This workshop is an overview of the practical aspects of scanning material for digitization projects. Topics will include basic terminology, a discussion of many popular file formats and the benefits and drawbacks of each, image and file size, image storage, and quality control. The speaker will also discuss the factors that need to be considered when deciding whether to do your own scanning or outsource to a vendor. Finally, the speaker will demonstrate good scanning techniques on CDLC's Epson scanner. Participants are invited to bring examples of items from their collections for scanning.

The registration deadline for this workshop is July 1. The registration form can be found here.

23 May 2008

Workshop - Friends Groups

Date: Thursday, June 12, 2008
Time: 9:30 AM - 11:30 AM

Join us for our June workshop, Friends Groups - How to Start One and How to Work Together. Please note that this workshop date does not follow our usual first Thursday meeting schedule.

Guest Speaker is Rebekkah Smith Aldrich, Coordinator of Member Information for the Mid-Hudson Library System. Rebekkah has worked extensively with Friends groups in the Mid-Hudson system, organizing Friends information sessions, and fascilitating an ongoing Friends support group.

The program may also be helpful to trustees and friends of your library.
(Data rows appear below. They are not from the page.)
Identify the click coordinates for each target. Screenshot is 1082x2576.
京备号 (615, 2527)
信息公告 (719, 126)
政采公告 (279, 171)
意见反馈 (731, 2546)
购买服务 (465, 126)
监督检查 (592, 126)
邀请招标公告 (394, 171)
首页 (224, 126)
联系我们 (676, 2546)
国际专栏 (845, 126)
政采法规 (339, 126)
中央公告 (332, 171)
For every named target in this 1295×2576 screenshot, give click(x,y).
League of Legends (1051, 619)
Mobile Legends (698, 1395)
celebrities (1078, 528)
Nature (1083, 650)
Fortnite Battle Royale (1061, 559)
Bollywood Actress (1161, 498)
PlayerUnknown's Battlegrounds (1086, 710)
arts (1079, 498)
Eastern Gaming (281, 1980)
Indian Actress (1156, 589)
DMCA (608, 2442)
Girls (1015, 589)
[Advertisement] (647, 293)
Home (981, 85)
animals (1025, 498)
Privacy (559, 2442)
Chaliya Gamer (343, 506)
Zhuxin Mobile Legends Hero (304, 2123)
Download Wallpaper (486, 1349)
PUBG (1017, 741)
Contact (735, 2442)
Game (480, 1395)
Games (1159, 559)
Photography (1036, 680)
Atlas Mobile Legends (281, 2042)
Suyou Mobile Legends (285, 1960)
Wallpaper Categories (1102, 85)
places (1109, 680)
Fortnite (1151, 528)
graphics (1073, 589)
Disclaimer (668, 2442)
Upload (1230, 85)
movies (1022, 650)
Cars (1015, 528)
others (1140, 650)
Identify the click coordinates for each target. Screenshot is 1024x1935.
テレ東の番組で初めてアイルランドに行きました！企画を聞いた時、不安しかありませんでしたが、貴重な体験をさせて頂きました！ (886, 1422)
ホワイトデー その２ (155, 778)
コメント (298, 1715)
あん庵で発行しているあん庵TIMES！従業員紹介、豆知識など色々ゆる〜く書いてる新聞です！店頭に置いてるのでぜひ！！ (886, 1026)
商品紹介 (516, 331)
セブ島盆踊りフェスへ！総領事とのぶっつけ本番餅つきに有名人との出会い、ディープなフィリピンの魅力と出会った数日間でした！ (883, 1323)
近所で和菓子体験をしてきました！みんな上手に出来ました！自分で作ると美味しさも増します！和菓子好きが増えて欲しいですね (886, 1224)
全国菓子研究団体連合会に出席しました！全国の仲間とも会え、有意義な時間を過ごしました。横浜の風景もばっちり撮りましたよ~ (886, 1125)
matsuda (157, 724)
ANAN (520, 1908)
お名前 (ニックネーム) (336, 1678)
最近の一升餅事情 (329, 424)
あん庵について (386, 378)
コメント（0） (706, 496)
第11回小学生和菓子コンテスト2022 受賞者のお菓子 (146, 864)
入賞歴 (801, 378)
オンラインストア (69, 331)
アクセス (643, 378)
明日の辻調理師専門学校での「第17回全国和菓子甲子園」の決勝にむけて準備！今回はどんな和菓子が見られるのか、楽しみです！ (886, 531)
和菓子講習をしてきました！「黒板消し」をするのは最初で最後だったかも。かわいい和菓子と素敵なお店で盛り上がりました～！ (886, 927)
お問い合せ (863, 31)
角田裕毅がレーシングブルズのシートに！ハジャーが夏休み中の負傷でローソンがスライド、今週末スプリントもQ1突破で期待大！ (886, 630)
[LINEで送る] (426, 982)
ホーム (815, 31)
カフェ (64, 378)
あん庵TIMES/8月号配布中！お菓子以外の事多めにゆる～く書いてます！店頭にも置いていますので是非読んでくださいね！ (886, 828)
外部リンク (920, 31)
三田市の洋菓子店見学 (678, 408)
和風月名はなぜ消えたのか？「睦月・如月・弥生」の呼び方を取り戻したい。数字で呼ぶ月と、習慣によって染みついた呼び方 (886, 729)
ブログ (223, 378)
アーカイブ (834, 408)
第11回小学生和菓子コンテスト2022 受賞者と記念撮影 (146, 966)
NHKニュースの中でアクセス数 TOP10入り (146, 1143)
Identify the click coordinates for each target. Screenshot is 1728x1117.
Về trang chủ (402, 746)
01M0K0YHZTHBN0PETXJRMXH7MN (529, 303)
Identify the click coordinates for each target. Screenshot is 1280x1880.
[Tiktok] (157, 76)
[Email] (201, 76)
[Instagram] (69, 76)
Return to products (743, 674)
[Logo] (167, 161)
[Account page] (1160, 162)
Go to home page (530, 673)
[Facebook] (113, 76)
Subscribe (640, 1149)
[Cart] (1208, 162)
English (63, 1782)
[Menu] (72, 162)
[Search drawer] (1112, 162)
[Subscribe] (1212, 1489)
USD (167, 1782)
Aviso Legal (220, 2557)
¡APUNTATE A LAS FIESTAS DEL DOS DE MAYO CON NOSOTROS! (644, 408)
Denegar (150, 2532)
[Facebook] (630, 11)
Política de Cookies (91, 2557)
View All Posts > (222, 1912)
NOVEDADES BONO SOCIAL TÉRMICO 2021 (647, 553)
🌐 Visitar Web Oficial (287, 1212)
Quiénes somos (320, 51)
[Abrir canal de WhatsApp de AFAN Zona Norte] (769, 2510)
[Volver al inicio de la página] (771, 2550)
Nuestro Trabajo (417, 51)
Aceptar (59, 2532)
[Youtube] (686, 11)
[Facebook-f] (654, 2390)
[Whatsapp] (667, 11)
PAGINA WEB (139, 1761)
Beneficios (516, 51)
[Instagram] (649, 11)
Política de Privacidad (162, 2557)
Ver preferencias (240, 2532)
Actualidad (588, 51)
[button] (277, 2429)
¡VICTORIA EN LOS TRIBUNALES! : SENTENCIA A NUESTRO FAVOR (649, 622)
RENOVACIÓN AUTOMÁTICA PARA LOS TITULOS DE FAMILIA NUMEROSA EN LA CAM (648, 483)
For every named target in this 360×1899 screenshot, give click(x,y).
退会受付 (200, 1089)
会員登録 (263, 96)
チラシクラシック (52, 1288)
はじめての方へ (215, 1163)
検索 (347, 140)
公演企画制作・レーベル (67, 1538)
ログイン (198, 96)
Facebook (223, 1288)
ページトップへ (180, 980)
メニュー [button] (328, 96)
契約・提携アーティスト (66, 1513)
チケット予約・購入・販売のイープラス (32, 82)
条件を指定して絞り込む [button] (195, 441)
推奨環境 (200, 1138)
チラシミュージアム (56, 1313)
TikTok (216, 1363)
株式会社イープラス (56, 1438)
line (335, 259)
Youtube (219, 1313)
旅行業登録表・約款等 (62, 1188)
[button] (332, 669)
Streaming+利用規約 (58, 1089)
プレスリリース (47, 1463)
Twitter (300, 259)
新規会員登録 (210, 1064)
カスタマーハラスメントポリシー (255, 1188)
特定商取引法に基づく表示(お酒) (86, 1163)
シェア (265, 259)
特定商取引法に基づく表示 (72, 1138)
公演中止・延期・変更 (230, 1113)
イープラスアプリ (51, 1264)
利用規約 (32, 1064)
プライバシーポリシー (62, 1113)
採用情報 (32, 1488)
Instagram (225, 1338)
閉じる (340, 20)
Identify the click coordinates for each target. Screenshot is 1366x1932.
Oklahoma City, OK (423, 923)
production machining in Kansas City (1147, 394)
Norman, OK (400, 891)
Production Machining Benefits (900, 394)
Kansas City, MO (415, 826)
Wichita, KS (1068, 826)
In order to plan for handouts, please register with Kathy at kinsero@mvls.info.

13 May 2008

Grant Opportunity - Soul of a People

The American Library Association, in partnership with Spark Media, presents an innovative library outreach program to enhance and increase the nationwide impact of Spark Media's documentary film, "Soul of a People: Voices from the Writers' Project." Major funding for the library outreach program has been provided by the National Endowment for the Humanities (NEH). The film and library outreach programs will acquaint public, academic and special library audiences with the story of the largest cultural experiment in U.S. history - the Federal Writers' Project (FWP) of the Works Progress Administration - told against the backdrop of the Depression and 1930s America.

30 libraries will be selected to receive a $2,500 grant from the NEH to present five different public outreach programs during the period of the national broadcast of "Soul of a People" (Spring 2009). The grants will be used for scholar honoraria, book purchases, publicity and other program-associated costs. Libraries will be asked to enlist from a local college or university a lead project scholar with expertise in American history, the WPA and/or the WPA era, to help present and plan programs. The application and guidelines for "Soul of a People" and complete instructions for registering and applying can be found by clicking here. Deadline: July 11, 2008

09 May 2008

New in the Professional Collection

Just added:

The Quality Library: A Guide to Staff-Driven Improvement, Better Efficiency, and Happier Customers
by Sara Laughlin and Ray W. Wilson

Jerry Spinelli to Speak

It's short notice, but if anyone is free next Tuesday, May 13 at 10:30 AM, author Jerry Spinelli will be speaking and signing copies of his brand new book, Smiles to Go, at Market Block Books in Troy. This is a special event, so you must call the bookstore to sign up. See http://www.marketblockbooks.com/ for details.

Nancy Pearl to Speak at Area Libraries

Nancy Pearl, author of bestseller, Book Lust: Recommended Reading for Every Mood, Moment and Reason and commentator about books on National Public Radio’s “Morning Edition,” is scheduled for a local, on-air interview on WAMC’s Roundtable, Tues., May 20, during her visit to the Capital District. Pearl will be coming to the area during the week of May 19, and will be speaking to the public and to library professionals, free of charge, at local libraries.

On Tues., May 20, 7-8pm, Pearl will speak to the public at the Saratoga Springs Public Library, 49 Henry Street, Saratoga Springs, on “The Pleasures and Perils of a Life of Reading,” presented by the Friends of the SSPL. Seating is limited and tickets are required.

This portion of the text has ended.